*PASSAGE*:
· · · · ·

Kelly is born in the British colony of Victoria as the third of eight children to John “Red” Kelly (born 1820 in County Tipperary), and Ellen (née Quinn). The exact date of his birth is not known, but a number of lines of evidence, including a 1963 interview with family descendants Paddy and Charles Griffiths, a record from his mother, and a note from a school inspector, all suggest his birth was in December 1854. He is baptised by an Augustinian priest, Charles O’Hea, who also administers last rites to Kelly before his execution. His father, a transported convict, dies shortly after serving a six-month prison sentence, leaving Kelly, then aged 12, as the eldest male of the household. The Kellys are a poor selector family who see themselves as downtrodden by the Squattocracy and as victims of police persecution.

While a teenager, Kelly is arrested for associating with bushranger Harry Power, and serves two prison terms for a variety of offences, the longest stretch being from 1871 to 1874 on a conviction of receiving a stolen horse. He later joins the “Greta mob”, a group of bush larrikins known for stock theft. A violent confrontation with a policeman occurs at the Kelly family’s home in 1878, and he is indicted of attempted murder. Fleeing to the bush, he vows to avenge his mother, who is imprisoned for her role in the incident. After he, his brother Dan, and two associates, Joe Byrne and Steve Hart, fatally shoot three policemen, the Government of Victoria proclaims them outlaws.

Kelly and his gang elude the police for two years, thanks in part to the support of an extensive network of sympathisers. The gang’s crime spree includes armed bank robberies at Euroa and Jerilderie, and the killing of Aaron Sherritt, a sympathiser turned police informer. In a manifesto letter, Kelly, denouncing the police, the Victorian government and the British Empire, sets down his own account of the events leading up to his outlawry. Demanding justice for his family and the rural poor, he threatens dire consequences against those who defy him.

· · · · ·

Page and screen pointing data
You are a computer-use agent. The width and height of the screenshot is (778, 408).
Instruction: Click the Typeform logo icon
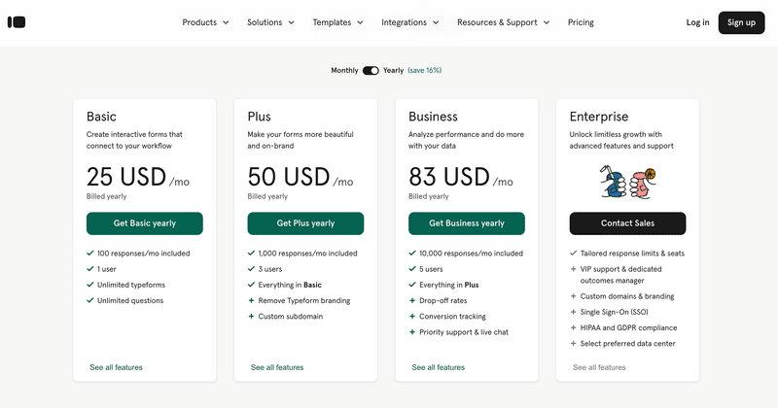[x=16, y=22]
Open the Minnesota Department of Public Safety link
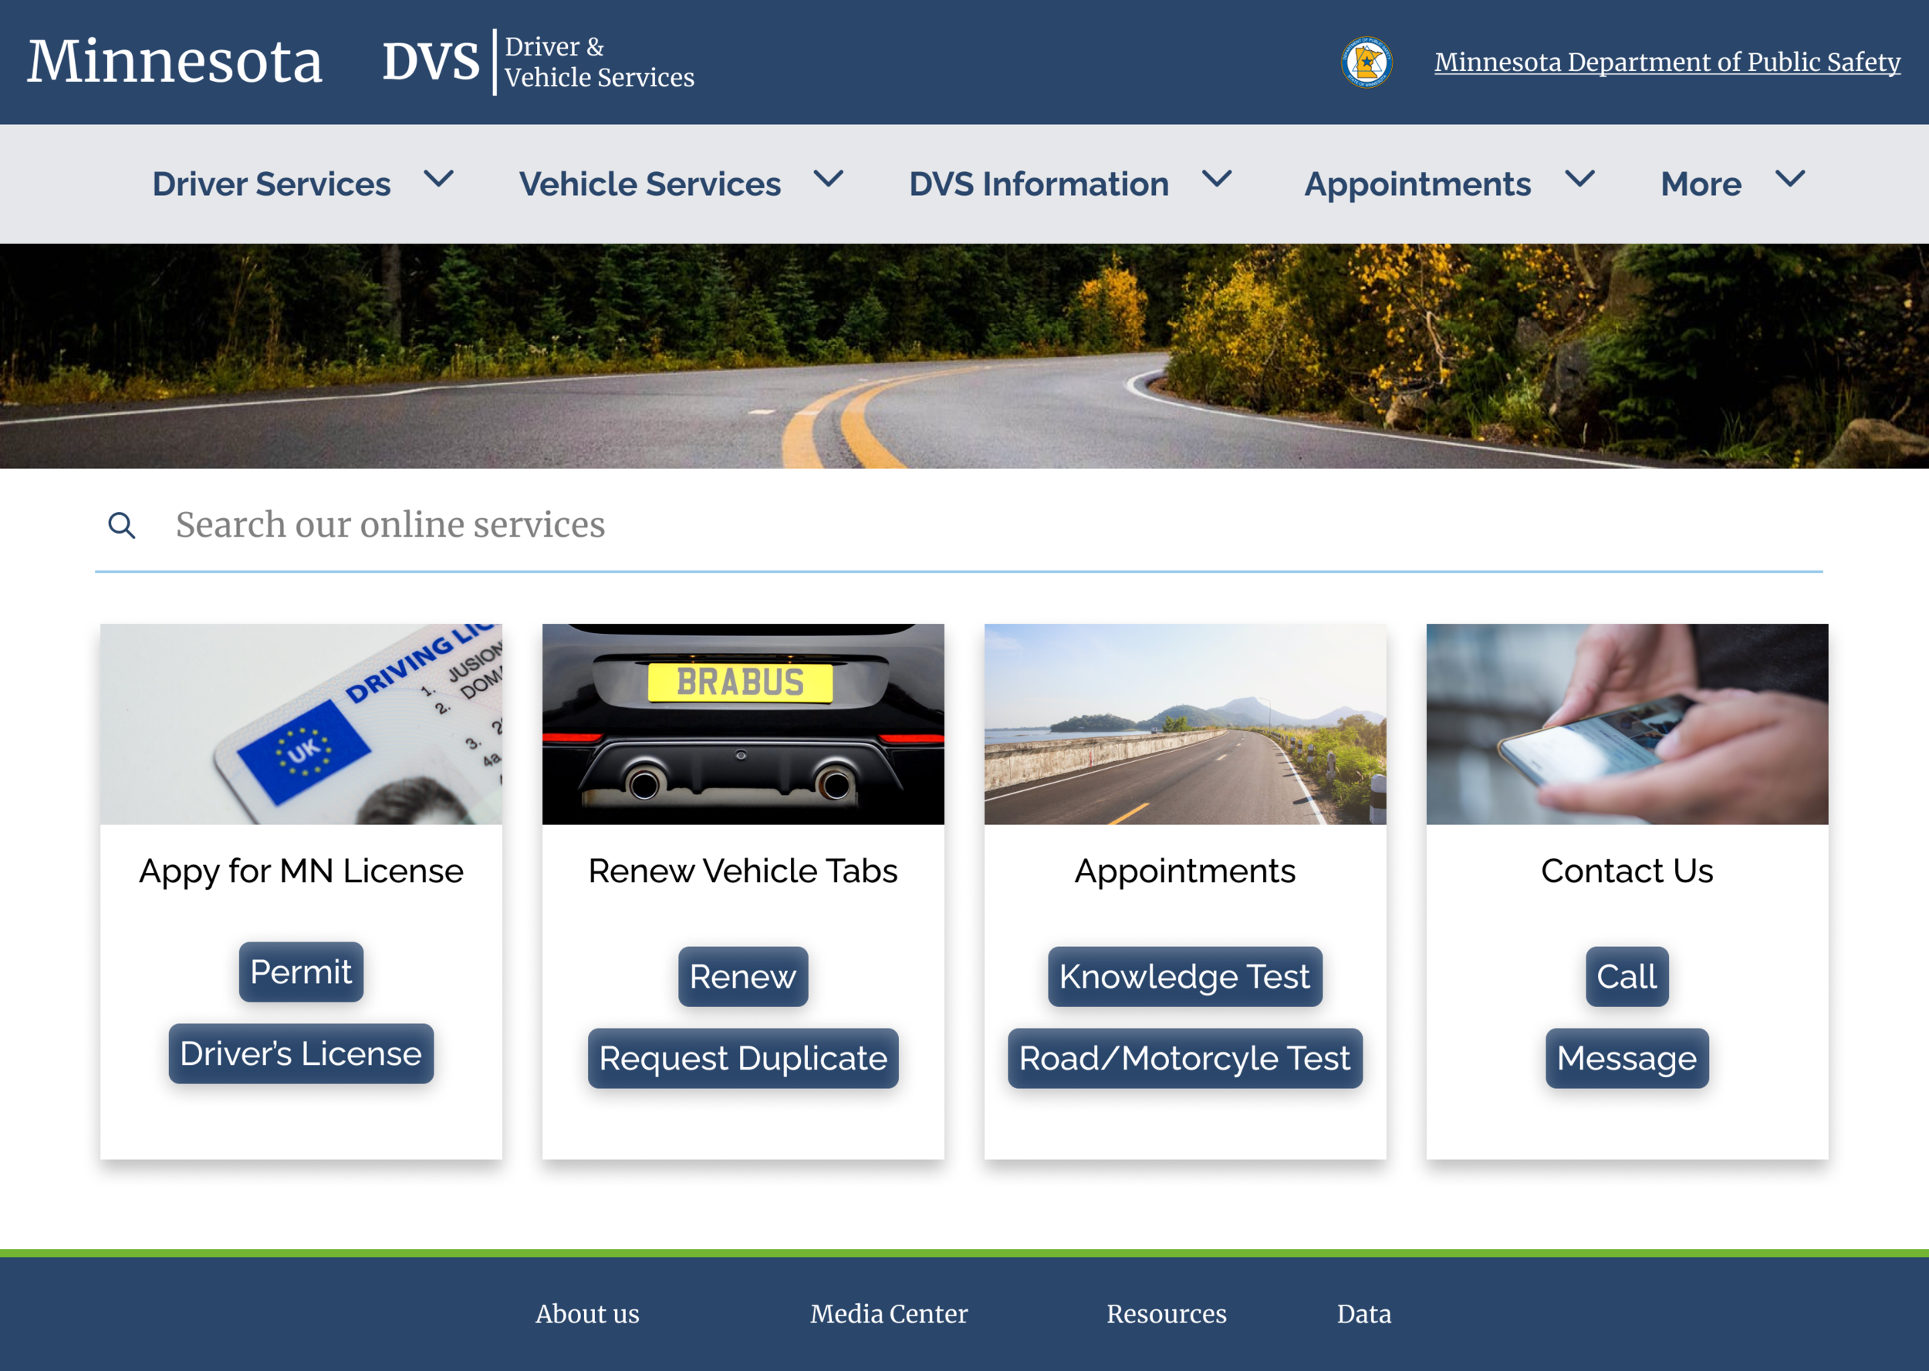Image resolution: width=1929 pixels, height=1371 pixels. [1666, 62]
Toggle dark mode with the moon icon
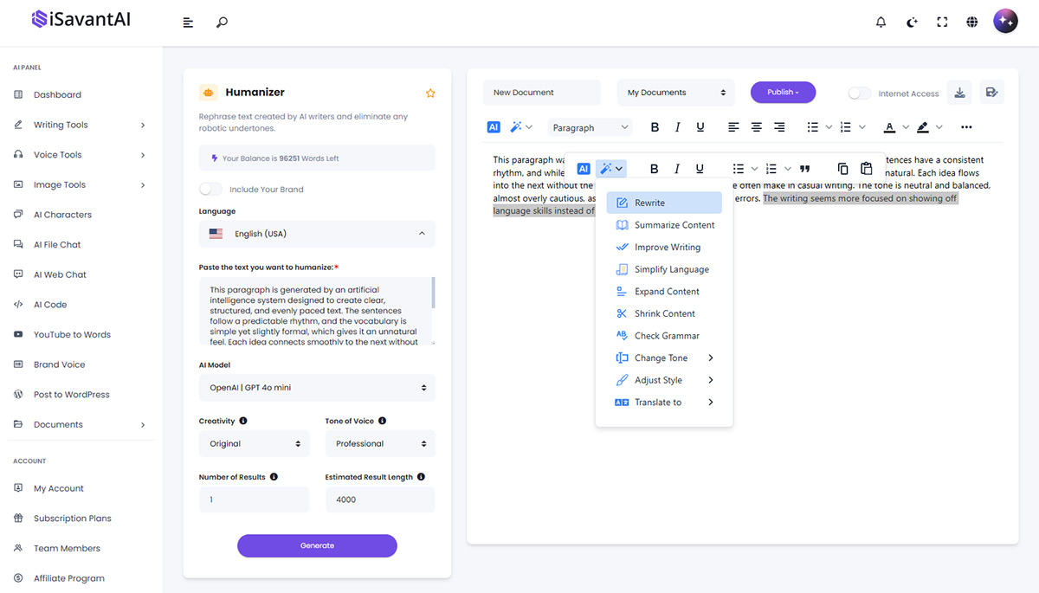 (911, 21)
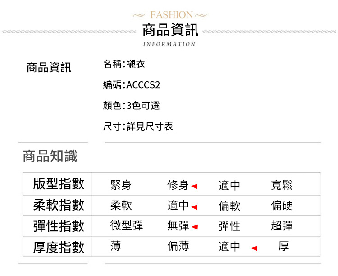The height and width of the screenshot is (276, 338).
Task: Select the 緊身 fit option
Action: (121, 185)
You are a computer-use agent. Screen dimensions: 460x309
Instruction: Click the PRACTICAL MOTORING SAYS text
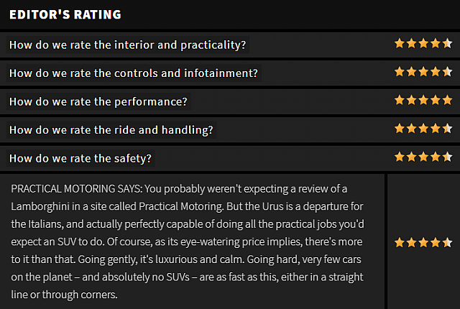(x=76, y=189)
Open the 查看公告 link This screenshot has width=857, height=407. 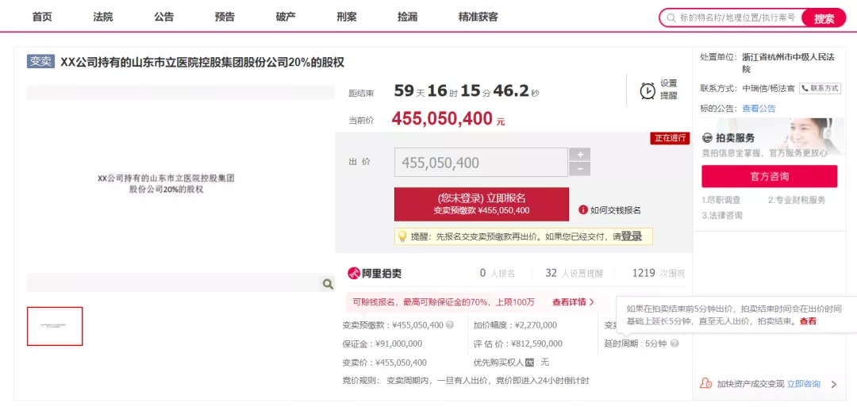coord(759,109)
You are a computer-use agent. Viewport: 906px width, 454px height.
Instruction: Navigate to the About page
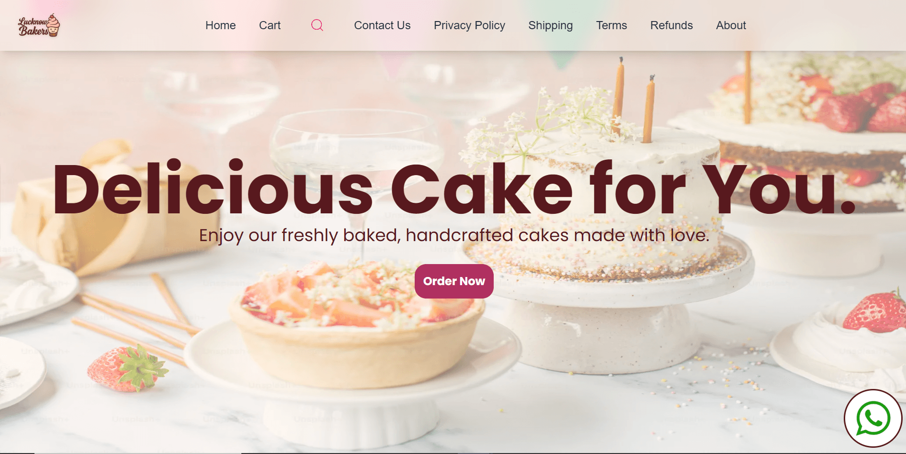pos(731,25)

· · · · ·

*WRITTEN INSTRUCTION*: According to the passage about Kelly, what helped Kelly and his gang evade the police for two years? The entries are drawn from a separate source and are unrelated to the passage about Kelly.

*REPLY TO THE EXERCISE*: The passage credits the gang's two years of evading the police partly to the support of an extensive network of sympathisers.